------ Provided passage ------
Consumer prices are still climbing rapidly
By Jeanna Smialek
The pressures that have kept inflation elevated for months remain strong, fresh data released earlier this week showed, a challenge for households that are trying to shoulder rising expenses and for the White House and Federal Reserve as they try to put the economy on a steadier path.
Annual inflation moderated for the first time in months in April, but the consumer price index still increased 8.3%, an uncomfortably rapid pace. At the same time, a closely watched measure that subtracts food and fuel costs accelerated.
Core inflation — which excludes costs for groceries and gas — picked up 0.6% in April from the prior month, faster than its 0.3% increase in March. That measure is particularly important for policymakers, who use it as a gauge to help determine where inflation is headed.
While the letup in annual inflation may have given President Joe Biden and the Fed a dose of comfort, the overall picture remains worrying. Policymakers have a long way to go to bring price increases down to more normal and stable levels, and the newest data is likely to keep them focused on trying to slow an inflation rate that remains near its fastest pace in 40 years.
------
Continue the article on rising consumer prices from its last sentence.
------ Data to examine ------
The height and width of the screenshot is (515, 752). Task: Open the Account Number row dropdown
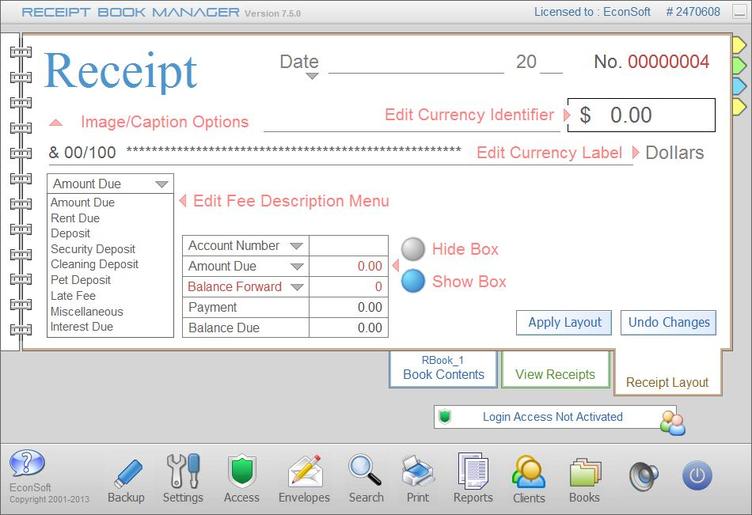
------
------ Data to examine ------
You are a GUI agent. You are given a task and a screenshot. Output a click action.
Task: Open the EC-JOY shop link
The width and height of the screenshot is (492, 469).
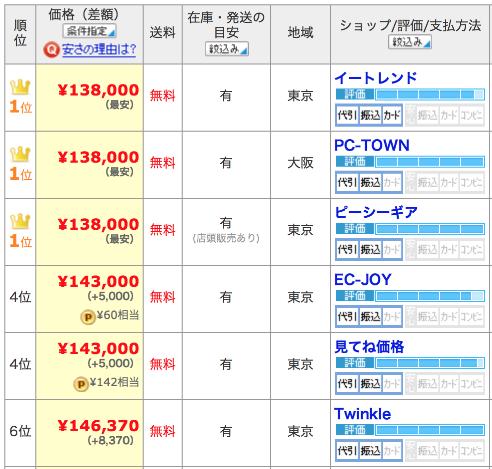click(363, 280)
------
------ Data to examine ------
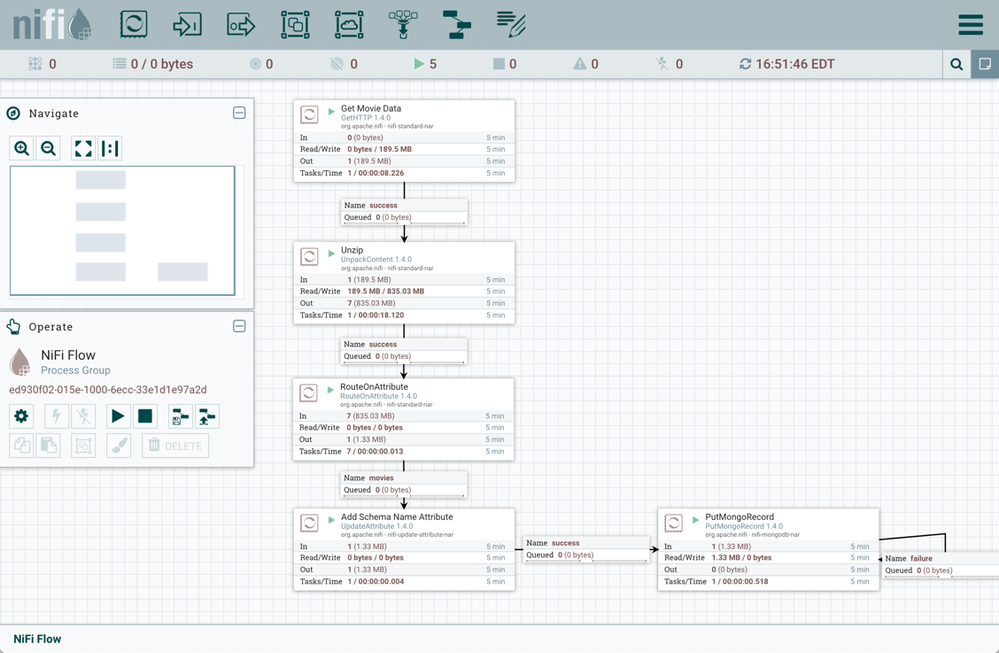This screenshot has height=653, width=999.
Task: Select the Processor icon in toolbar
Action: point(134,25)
------
## Your response
“Inflation is too high — they need to bring it down,” said Laura Rosner-Warburton, senior economist at MacroPolicy Perspectives. “The re-acceleration in core inflation is unwelcome.”
The report renewed fears among investors that the Fed could speed up plans to raise interest rates, which would further take steam out of the stock market. The S&P 500 fell 1.6%, extending a five-week slide that has taken it to the cusp of a so-called bear market — a drop of more than 20% from a recent peak. At the close of trading, the index was 18% below its January record high. The tech-heavy Nasdaq composite, which has been in a bear market for months, fell 3.2%.
Annual inflation may have peaked, having climbed by an even-quicker 8.5% in March. It slowed down in April partly because gas prices dropped, and partly because of a statistical quirk that will continue through the months ahead. Yearly price changes are being measured against elevated price readings from last spring, when inflation started to take off. The higher base makes annual increases look less severe.
Still, even the White House greeted the new report with concern.
“While it is heartening to see that annual inflation moderated in April, the fact remains that inflation is unacceptably high,” Biden said in a statement. “Inflation is a challenge for families across the country, and bringing it down is my top economic priority.”
Economists do expect price increases to continue to ebb somewhat this year because they think that consumer demand will taper off and supply-chain stresses will ease. The crucial question is how much and how quickly that moderation might happen.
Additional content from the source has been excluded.